In Rome the records of 1454 speak of Giovanni and Francisco as cartolaji and librarii, that is to say, dealers in paper and also in manuscripts. In that year these dealers had for sale among their things, Letters of Cicero (without which work no well regulated manuscript-dealer’s collection appears to have been complete) and the works of Celsus. A copy of the latter was bought for Vespasiano for the sum of twenty ducats. There is record during the same year of a certain Spannocchia who also had Cicero’s Letters for sale.
In Genoa there were at this time one or two manuscript-dealers, but, as before stated, the readers and scholars of Genoa appear for the most part to have supplied themselves from Florence.
The most important trade in manuscripts during the fourteenth and fifteenth centuries, as was the case during the fifteenth century with the trade in printed books, was carried on in Venice and Florence. As early as 1390 the inscription of Gabriel Ravenna, librarius, appears in a copy of Seneca’s Tragedies.[354] Kirchhoff is of opinion that Gabriel conducted, during the last fifteen years of the fourteenth century, an important work-shop for the production of manuscripts.
A year or two later, occurs the name of Michael, a German librarius, but it is possible that Michael’s work was more nearly that of a secretary than of a manuscript-dealer. As Kirchhoff points out, it is not always easy at this stage of the trade in manuscripts, to distinguish between the inscriptions of the manuscript-dealers certifying to the correctness of the copy sent out from their shops, and the inscriptions of the scribes or secretaries who, having completed for this or that employer specific copies of the works required, added their names as a record on the final sheet.
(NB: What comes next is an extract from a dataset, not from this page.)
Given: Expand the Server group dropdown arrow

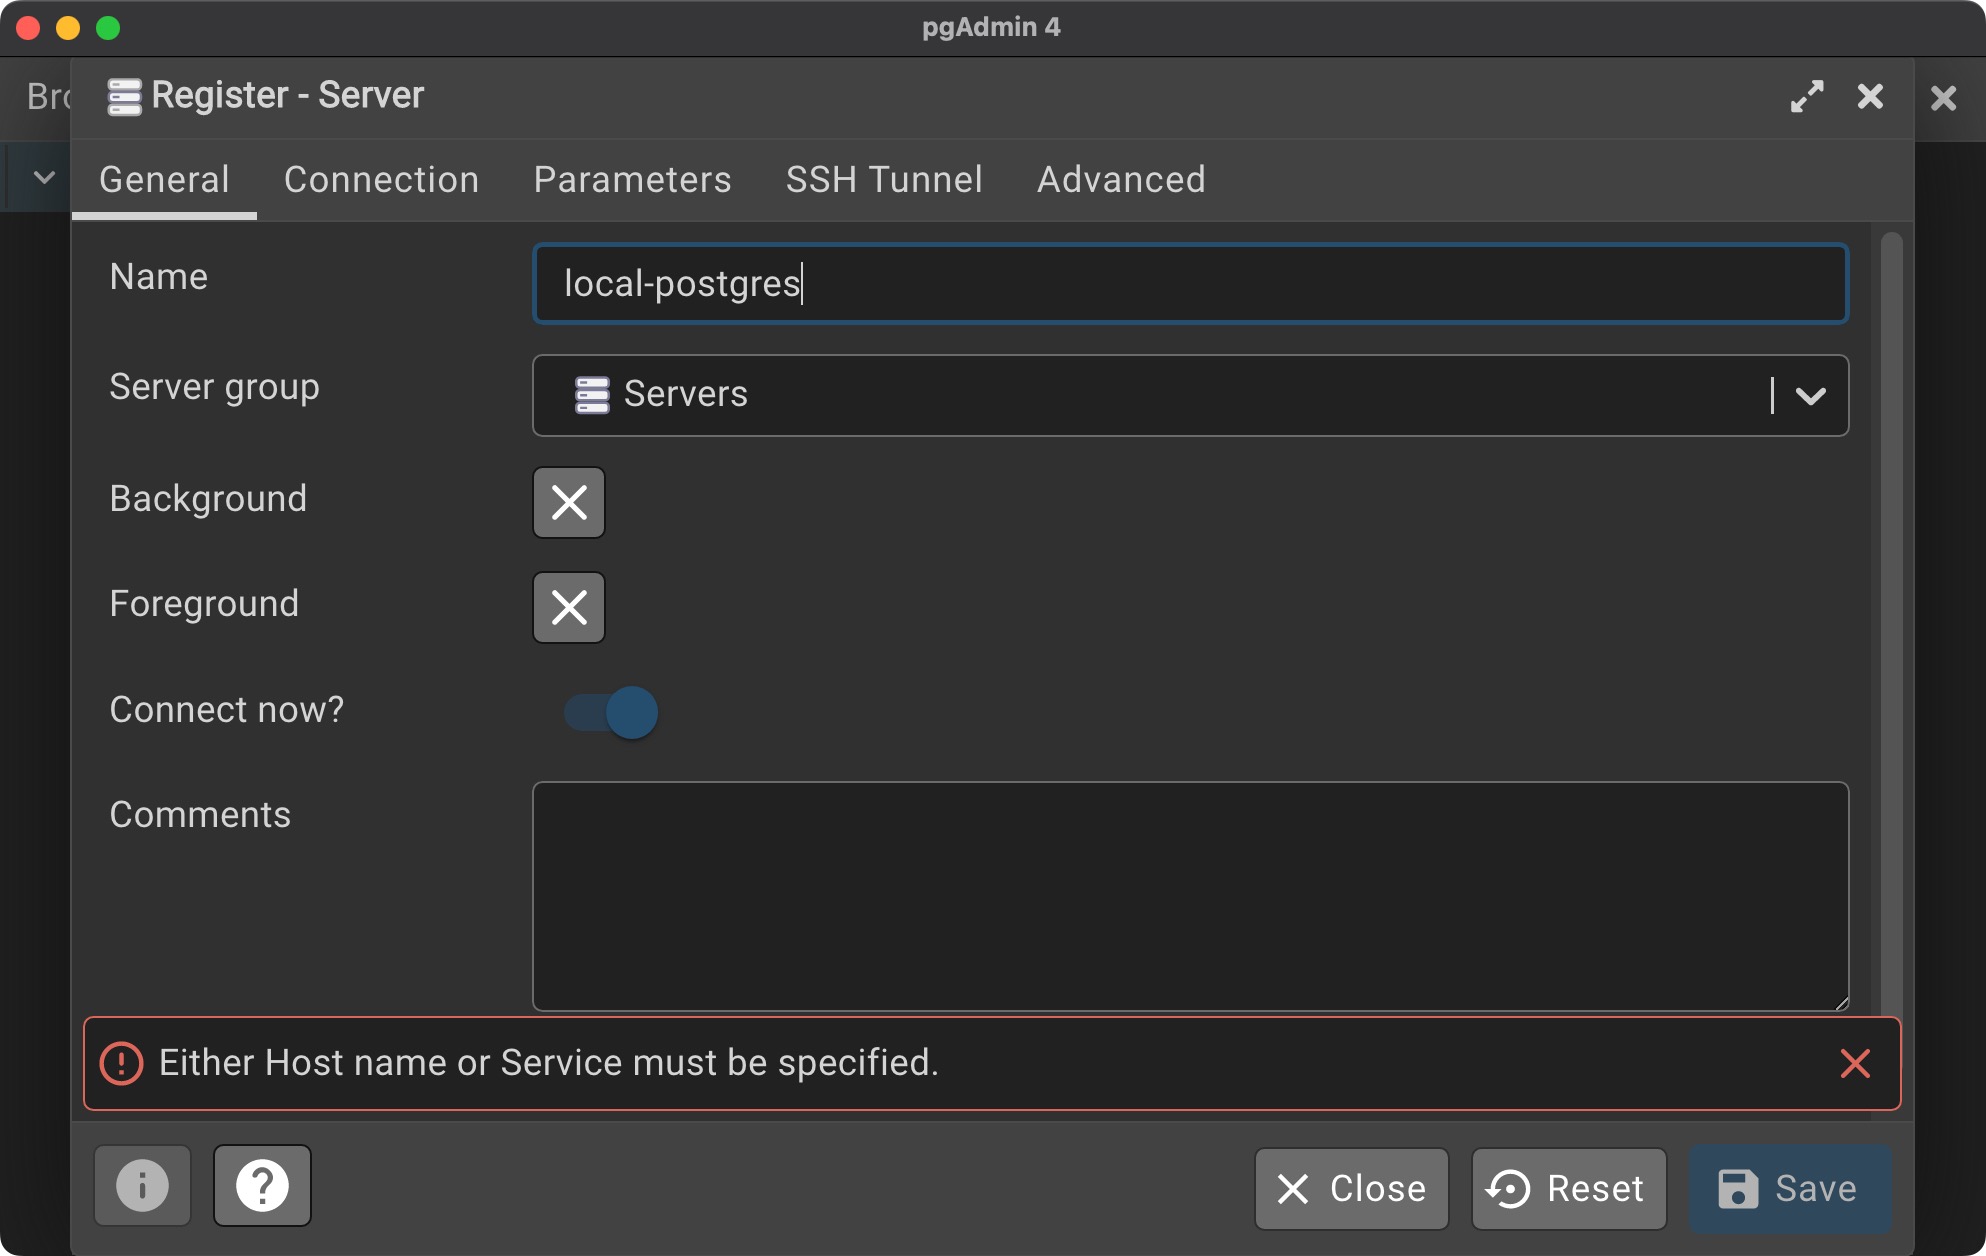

Reference has already been made to Johannes Aurispa, by far the most important of the manuscript-dealers of his time and possibly of the entire Middle Ages. Aurispa was born in 1369 in Sicily. The earlier years of his life were passed in Constantinople, where he appears to have held a position of some importance in connection with the Court. While in Constantinople, he began to make collections of manuscripts, and he organised there a staff of skilled scribes. In 1423, at the invitation of his friends, Ambrosius Camaldulensis and Niccolo de’ Niccoli, he came to Florence, bringing with him an invaluable collection of 238 manuscripts.
To this store he afterwards added, while in Florence, a further lot of codices which he had had sent from Constantinople to Messina. At this time, his interest in the collection of manuscripts appears to have been a matter of scholarship merely and of sympathy with the efforts of certain Florentine scholars whom he came to know, to secure the material for their classical studies.
Later, however, in connection, doubtless, with the many applications that came to him for transcripts of his codices, he decided to organise a business as a bookseller and publisher. Before taking this course, he had, it appears, sought a position as instructor, first in Florence and afterwards in Bologna and in Ferrara, but had not succeeded in finding the kind of a post that suited him.
Part of the evidence of his change of mind comes to us through letters from Filelfo, whose keen scholarly interest brought him into close relations with men having to do with literary production. Filelfo writes to Aurispa, in 1440:
Totus es in librorum mercatura, sed in lectura mallem. Quid enim prodest libros quotidie, nunc emere, nunc vendere, legere vere nunquam! (You are completely absorbed in the occupation of trading books, but I should choose that of reading them. For what does it profit you to buy and sell books every day if you never have time for their perusal.)